----- EXERCISE MATERIALS -----
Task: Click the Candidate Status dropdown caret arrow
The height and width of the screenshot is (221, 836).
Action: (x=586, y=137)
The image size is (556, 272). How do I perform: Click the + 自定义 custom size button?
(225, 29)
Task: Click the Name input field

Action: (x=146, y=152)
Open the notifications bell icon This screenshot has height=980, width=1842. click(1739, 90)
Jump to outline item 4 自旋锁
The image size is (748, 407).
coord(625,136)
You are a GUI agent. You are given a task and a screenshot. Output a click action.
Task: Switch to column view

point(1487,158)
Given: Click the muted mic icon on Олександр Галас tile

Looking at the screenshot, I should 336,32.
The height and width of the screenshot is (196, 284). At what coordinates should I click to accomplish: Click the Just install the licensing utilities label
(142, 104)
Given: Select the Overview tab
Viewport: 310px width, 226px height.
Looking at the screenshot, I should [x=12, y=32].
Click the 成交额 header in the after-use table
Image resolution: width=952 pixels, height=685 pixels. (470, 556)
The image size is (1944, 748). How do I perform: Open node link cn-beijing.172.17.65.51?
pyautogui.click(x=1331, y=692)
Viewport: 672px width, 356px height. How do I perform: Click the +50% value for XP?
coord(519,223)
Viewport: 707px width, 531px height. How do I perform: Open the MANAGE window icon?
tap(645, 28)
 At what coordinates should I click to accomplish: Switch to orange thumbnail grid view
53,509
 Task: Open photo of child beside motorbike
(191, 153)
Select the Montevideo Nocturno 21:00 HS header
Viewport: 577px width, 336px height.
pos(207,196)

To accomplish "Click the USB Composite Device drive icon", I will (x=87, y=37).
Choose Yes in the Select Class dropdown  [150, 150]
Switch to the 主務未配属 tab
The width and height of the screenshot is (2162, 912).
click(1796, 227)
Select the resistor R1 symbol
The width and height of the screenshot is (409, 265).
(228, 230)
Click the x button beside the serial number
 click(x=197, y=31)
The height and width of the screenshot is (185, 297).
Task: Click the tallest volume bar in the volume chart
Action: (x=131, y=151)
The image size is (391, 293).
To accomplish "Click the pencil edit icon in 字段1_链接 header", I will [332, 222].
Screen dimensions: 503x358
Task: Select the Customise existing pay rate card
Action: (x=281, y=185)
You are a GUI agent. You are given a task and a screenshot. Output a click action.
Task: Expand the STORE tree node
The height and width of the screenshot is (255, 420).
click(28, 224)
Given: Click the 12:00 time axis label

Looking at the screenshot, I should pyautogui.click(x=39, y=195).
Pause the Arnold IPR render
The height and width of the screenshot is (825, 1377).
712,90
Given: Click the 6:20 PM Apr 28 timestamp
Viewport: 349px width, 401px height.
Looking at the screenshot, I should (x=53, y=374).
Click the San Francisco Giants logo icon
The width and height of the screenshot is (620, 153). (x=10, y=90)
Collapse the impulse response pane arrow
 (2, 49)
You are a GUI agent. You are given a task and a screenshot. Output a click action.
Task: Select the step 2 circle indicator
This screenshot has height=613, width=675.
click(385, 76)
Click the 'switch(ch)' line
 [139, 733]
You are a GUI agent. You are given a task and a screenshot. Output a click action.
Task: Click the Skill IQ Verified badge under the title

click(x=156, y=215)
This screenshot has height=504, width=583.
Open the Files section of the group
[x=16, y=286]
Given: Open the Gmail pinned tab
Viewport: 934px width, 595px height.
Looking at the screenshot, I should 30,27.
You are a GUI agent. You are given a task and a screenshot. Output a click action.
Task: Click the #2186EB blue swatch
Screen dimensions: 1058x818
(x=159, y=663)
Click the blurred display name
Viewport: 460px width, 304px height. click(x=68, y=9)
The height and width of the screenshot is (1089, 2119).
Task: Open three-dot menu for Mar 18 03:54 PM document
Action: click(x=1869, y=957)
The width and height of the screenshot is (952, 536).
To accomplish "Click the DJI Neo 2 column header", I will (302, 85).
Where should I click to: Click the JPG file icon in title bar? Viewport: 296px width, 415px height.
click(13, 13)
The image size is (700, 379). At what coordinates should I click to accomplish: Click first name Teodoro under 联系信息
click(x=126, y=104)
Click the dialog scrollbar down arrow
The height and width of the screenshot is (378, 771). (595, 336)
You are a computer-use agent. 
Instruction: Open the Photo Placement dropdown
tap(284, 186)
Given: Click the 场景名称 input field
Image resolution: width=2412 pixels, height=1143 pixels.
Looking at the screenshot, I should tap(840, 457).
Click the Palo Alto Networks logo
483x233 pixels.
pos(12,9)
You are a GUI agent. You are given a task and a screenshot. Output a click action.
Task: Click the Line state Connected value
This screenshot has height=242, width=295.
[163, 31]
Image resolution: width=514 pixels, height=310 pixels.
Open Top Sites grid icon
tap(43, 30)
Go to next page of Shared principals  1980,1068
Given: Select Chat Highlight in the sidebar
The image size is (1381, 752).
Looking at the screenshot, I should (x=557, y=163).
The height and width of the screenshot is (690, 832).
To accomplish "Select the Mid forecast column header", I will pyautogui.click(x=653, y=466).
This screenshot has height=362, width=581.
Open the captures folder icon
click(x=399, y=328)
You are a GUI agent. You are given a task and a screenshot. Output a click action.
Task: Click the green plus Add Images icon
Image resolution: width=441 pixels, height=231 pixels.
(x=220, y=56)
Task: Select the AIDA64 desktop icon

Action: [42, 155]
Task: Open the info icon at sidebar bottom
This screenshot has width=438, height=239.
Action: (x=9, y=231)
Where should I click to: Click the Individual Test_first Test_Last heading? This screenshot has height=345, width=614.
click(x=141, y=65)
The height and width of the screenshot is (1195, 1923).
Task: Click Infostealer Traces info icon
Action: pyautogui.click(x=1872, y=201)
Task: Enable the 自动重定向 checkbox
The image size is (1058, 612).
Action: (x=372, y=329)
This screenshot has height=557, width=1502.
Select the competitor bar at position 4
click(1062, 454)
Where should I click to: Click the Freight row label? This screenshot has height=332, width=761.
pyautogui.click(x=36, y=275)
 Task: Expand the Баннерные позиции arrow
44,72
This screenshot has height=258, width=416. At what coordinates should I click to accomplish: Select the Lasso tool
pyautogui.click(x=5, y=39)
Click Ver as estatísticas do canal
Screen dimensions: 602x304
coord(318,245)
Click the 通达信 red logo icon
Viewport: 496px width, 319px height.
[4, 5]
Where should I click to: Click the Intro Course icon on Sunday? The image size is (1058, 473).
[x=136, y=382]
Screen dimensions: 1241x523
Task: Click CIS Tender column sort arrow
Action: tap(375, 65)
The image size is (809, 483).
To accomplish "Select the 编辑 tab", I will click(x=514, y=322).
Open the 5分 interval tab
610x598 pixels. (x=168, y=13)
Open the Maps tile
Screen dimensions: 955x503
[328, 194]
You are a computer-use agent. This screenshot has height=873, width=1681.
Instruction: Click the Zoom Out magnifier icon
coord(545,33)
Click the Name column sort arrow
-----
EXERCISE DESCRIPTION:
Revise all the lines above by changing "magnifier icon" to "magnifying glass icon" and leaving everything else as it is.

SOLUTION BELOW:
Task: Click the Candidate Status dropdown caret arrow
The height and width of the screenshot is (221, 836).
Action: (x=586, y=137)
The image size is (556, 272). How do I perform: Click the + 自定义 custom size button?
(225, 29)
Task: Click the Name input field

Action: (x=146, y=152)
Open the notifications bell icon This screenshot has height=980, width=1842. click(1739, 90)
Jump to outline item 4 自旋锁
The image size is (748, 407).
coord(625,136)
You are a GUI agent. You are given a task and a screenshot. Output a click action.
Task: Switch to column view

point(1487,158)
Given: Click the muted mic icon on Олександр Галас tile

Looking at the screenshot, I should 336,32.
The height and width of the screenshot is (196, 284). At what coordinates should I click to accomplish: Click the Just install the licensing utilities label
(142, 104)
Given: Select the Overview tab
Viewport: 310px width, 226px height.
Looking at the screenshot, I should [x=12, y=32].
Click the 成交额 header in the after-use table
Image resolution: width=952 pixels, height=685 pixels. (470, 556)
The image size is (1944, 748). How do I perform: Open node link cn-beijing.172.17.65.51?
pyautogui.click(x=1331, y=692)
Viewport: 672px width, 356px height. How do I perform: Click the +50% value for XP?
coord(519,223)
Viewport: 707px width, 531px height. How do I perform: Open the MANAGE window icon?
tap(645, 28)
 At what coordinates should I click to accomplish: Switch to orange thumbnail grid view
53,509
 Task: Open photo of child beside motorbike
(191, 153)
Select the Montevideo Nocturno 21:00 HS header
Viewport: 577px width, 336px height.
pos(207,196)

To accomplish "Click the USB Composite Device drive icon", I will (x=87, y=37).
Choose Yes in the Select Class dropdown  [150, 150]
Switch to the 主務未配属 tab
The width and height of the screenshot is (2162, 912).
click(1796, 227)
Select the resistor R1 symbol
The width and height of the screenshot is (409, 265).
(228, 230)
Click the x button beside the serial number
 click(x=197, y=31)
The height and width of the screenshot is (185, 297).
Task: Click the tallest volume bar in the volume chart
Action: (x=131, y=151)
The image size is (391, 293).
To accomplish "Click the pencil edit icon in 字段1_链接 header", I will [332, 222].
Screen dimensions: 503x358
Task: Select the Customise existing pay rate card
Action: (x=281, y=185)
You are a GUI agent. You are given a task and a screenshot. Output a click action.
Task: Expand the STORE tree node
The height and width of the screenshot is (255, 420).
click(28, 224)
Given: Click the 12:00 time axis label

Looking at the screenshot, I should pyautogui.click(x=39, y=195).
Pause the Arnold IPR render
The height and width of the screenshot is (825, 1377).
712,90
Given: Click the 6:20 PM Apr 28 timestamp
Viewport: 349px width, 401px height.
Looking at the screenshot, I should (x=53, y=374).
Click the San Francisco Giants logo icon
The width and height of the screenshot is (620, 153). (x=10, y=90)
Collapse the impulse response pane arrow
 (2, 49)
You are a GUI agent. You are given a task and a screenshot. Output a click action.
Task: Select the step 2 circle indicator
This screenshot has height=613, width=675.
click(385, 76)
Click the 'switch(ch)' line
 [139, 733]
You are a GUI agent. You are given a task and a screenshot. Output a click action.
Task: Click the Skill IQ Verified badge under the title

click(x=156, y=215)
This screenshot has height=504, width=583.
Open the Files section of the group
[x=16, y=286]
Given: Open the Gmail pinned tab
Viewport: 934px width, 595px height.
Looking at the screenshot, I should 30,27.
You are a GUI agent. You are given a task and a screenshot. Output a click action.
Task: Click the #2186EB blue swatch
Screen dimensions: 1058x818
(x=159, y=663)
Click the blurred display name
Viewport: 460px width, 304px height. click(x=68, y=9)
The height and width of the screenshot is (1089, 2119).
Task: Open three-dot menu for Mar 18 03:54 PM document
Action: click(x=1869, y=957)
The width and height of the screenshot is (952, 536).
To accomplish "Click the DJI Neo 2 column header", I will (302, 85).
Where should I click to: Click the JPG file icon in title bar? Viewport: 296px width, 415px height.
click(13, 13)
The image size is (700, 379). At what coordinates should I click to accomplish: Click first name Teodoro under 联系信息
click(x=126, y=104)
Click the dialog scrollbar down arrow
The height and width of the screenshot is (378, 771). (595, 336)
You are a computer-use agent. 
Instruction: Open the Photo Placement dropdown
tap(284, 186)
Given: Click the 场景名称 input field
Image resolution: width=2412 pixels, height=1143 pixels.
Looking at the screenshot, I should tap(840, 457).
Click the Palo Alto Networks logo
483x233 pixels.
pos(12,9)
You are a GUI agent. You are given a task and a screenshot. Output a click action.
Task: Click the Line state Connected value
This screenshot has height=242, width=295.
[163, 31]
Image resolution: width=514 pixels, height=310 pixels.
Open Top Sites grid icon
tap(43, 30)
Go to next page of Shared principals  1980,1068
Given: Select Chat Highlight in the sidebar
The image size is (1381, 752).
Looking at the screenshot, I should (x=557, y=163).
The height and width of the screenshot is (690, 832).
To accomplish "Select the Mid forecast column header", I will pyautogui.click(x=653, y=466).
This screenshot has height=362, width=581.
Open the captures folder icon
click(x=399, y=328)
You are a GUI agent. You are given a task and a screenshot. Output a click action.
Task: Click the green plus Add Images icon
Image resolution: width=441 pixels, height=231 pixels.
(x=220, y=56)
Task: Select the AIDA64 desktop icon

Action: [42, 155]
Task: Open the info icon at sidebar bottom
This screenshot has width=438, height=239.
Action: (x=9, y=231)
Where should I click to: Click the Individual Test_first Test_Last heading? This screenshot has height=345, width=614.
click(x=141, y=65)
The height and width of the screenshot is (1195, 1923).
Task: Click Infostealer Traces info icon
Action: pyautogui.click(x=1872, y=201)
Task: Enable the 自动重定向 checkbox
The image size is (1058, 612).
Action: (x=372, y=329)
This screenshot has height=557, width=1502.
Select the competitor bar at position 4
click(1062, 454)
Where should I click to: Click the Freight row label? This screenshot has height=332, width=761.
pyautogui.click(x=36, y=275)
 Task: Expand the Баннерные позиции arrow
44,72
This screenshot has height=258, width=416. At what coordinates should I click to accomplish: Select the Lasso tool
pyautogui.click(x=5, y=39)
Click Ver as estatísticas do canal
Screen dimensions: 602x304
coord(318,245)
Click the 通达信 red logo icon
Viewport: 496px width, 319px height.
[4, 5]
Where should I click to: Click the Intro Course icon on Sunday? The image size is (1058, 473).
[x=136, y=382]
Screen dimensions: 1241x523
Task: Click CIS Tender column sort arrow
Action: tap(375, 65)
The image size is (809, 483).
To accomplish "Select the 编辑 tab", I will click(x=514, y=322).
Open the 5分 interval tab
610x598 pixels. (x=168, y=13)
Open the Maps tile
Screen dimensions: 955x503
[328, 194]
You are a computer-use agent. This screenshot has height=873, width=1681.
Instruction: Click the Zoom Out magnifying glass icon
coord(545,33)
Click the Name column sort arrow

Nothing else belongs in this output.